The Act fundamentally overhauled the United States' patent system, allowing universities to own and license the patents for innovations discovered in the course of federally funded research. The result was an explosion in the number of patent applications submitted by American universities and a sharp increase in the number of university-owned patents licensed to private companies and brought to market.
In 2002, The Economist called Bayh-Dole "Possibly the most inspired piece of legislation to be enacted in America over the past half century."
Bayh was joined during the presentation by Zhang Qin, Ph.D., Deputy Commissioner of the State Intellectual Property Office and Deputy Director General of NISPO. Bayh was invited to make his presentation by Dr. Zhang and was coordinated by the U.S. Embassy (Beijing) Intellectual Property Section, headed by Mr. Mark Cohen. Dr. Zhang joined Bayh in a vigorous question and answer discussion following his remarks. Bayh had extensive interaction with the many Chinese officials who attended the event. During the meeting, attendees acknowledged the importance of Bayh-Dole and revealed that the Chinese government is examining ways to craft legislation that would follow the Act's structure and implementation.

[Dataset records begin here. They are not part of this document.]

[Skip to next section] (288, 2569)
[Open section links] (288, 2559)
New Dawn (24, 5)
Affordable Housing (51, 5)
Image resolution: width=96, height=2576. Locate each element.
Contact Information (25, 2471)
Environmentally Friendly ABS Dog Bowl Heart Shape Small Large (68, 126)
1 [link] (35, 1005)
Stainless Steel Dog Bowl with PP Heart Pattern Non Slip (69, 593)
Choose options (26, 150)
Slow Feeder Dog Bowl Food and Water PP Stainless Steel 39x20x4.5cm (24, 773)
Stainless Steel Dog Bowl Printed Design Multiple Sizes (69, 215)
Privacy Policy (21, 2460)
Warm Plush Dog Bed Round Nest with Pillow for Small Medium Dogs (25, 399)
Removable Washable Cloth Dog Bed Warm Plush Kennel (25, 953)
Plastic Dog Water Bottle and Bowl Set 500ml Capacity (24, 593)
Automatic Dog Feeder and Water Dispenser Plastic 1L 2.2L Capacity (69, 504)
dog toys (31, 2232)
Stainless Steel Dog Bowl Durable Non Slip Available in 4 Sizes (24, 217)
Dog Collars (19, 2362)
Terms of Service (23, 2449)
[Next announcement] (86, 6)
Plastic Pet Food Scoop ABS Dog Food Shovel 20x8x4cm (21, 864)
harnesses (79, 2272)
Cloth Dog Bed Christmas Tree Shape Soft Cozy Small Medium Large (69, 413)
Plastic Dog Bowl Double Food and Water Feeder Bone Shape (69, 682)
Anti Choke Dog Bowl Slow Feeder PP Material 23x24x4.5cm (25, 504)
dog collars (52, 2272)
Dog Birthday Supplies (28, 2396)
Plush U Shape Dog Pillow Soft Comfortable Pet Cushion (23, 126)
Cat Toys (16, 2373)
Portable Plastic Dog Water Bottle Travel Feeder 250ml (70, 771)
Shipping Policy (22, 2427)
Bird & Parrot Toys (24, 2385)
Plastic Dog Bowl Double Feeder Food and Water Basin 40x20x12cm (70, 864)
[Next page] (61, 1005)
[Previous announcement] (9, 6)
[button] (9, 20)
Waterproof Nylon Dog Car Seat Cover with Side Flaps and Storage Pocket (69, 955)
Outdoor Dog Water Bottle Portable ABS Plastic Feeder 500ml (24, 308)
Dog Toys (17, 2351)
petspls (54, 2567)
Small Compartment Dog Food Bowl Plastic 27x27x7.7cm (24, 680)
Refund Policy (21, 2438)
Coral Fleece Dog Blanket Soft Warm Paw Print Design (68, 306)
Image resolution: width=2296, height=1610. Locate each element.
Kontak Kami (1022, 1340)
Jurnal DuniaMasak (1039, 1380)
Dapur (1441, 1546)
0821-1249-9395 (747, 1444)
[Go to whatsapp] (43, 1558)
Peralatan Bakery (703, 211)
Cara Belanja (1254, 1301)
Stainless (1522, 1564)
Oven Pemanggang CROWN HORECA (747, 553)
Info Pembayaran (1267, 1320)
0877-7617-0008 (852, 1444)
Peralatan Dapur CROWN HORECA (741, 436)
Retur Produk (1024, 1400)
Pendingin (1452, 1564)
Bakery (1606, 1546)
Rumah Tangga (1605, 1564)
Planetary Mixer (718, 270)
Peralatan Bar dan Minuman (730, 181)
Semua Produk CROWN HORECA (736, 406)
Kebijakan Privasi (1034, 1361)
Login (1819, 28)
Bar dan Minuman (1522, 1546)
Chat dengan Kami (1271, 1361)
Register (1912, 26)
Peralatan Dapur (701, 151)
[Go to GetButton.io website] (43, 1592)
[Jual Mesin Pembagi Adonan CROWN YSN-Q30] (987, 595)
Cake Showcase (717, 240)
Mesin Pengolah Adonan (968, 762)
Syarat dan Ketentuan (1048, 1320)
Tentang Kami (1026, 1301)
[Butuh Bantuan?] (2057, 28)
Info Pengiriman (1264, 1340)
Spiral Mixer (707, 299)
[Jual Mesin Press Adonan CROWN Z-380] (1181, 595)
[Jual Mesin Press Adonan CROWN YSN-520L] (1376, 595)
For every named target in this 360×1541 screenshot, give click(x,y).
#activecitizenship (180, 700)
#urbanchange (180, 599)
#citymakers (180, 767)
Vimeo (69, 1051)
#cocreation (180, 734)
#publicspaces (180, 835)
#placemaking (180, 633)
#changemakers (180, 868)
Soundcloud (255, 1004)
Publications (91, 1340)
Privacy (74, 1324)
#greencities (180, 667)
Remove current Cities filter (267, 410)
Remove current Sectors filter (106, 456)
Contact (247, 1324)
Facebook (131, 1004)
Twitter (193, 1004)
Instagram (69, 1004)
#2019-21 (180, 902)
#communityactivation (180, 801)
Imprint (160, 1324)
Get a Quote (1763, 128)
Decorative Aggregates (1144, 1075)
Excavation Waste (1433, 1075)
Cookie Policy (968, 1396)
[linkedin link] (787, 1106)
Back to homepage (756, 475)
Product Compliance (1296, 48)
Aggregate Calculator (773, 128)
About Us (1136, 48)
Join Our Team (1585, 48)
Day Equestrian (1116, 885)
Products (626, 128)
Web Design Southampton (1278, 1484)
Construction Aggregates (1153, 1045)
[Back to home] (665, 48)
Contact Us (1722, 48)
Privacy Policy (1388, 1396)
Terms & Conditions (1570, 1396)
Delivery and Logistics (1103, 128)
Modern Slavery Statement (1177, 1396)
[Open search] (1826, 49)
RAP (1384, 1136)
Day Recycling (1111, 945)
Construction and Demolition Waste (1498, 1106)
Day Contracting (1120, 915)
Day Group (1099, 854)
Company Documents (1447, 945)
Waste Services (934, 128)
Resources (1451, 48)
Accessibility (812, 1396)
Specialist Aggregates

"The PRC's booming economy and tremendous human capital provides tremendous opportunity for the Chinese people across this great nation," Bayh said after his presentation. "As China strengthens its patent protections and recognizes the importance of transparency and impartiality within its judicial system, the conditions are right to enact legislation that can jumpstart the country's research and development industry and foster a new generation of entrepreneurial companies."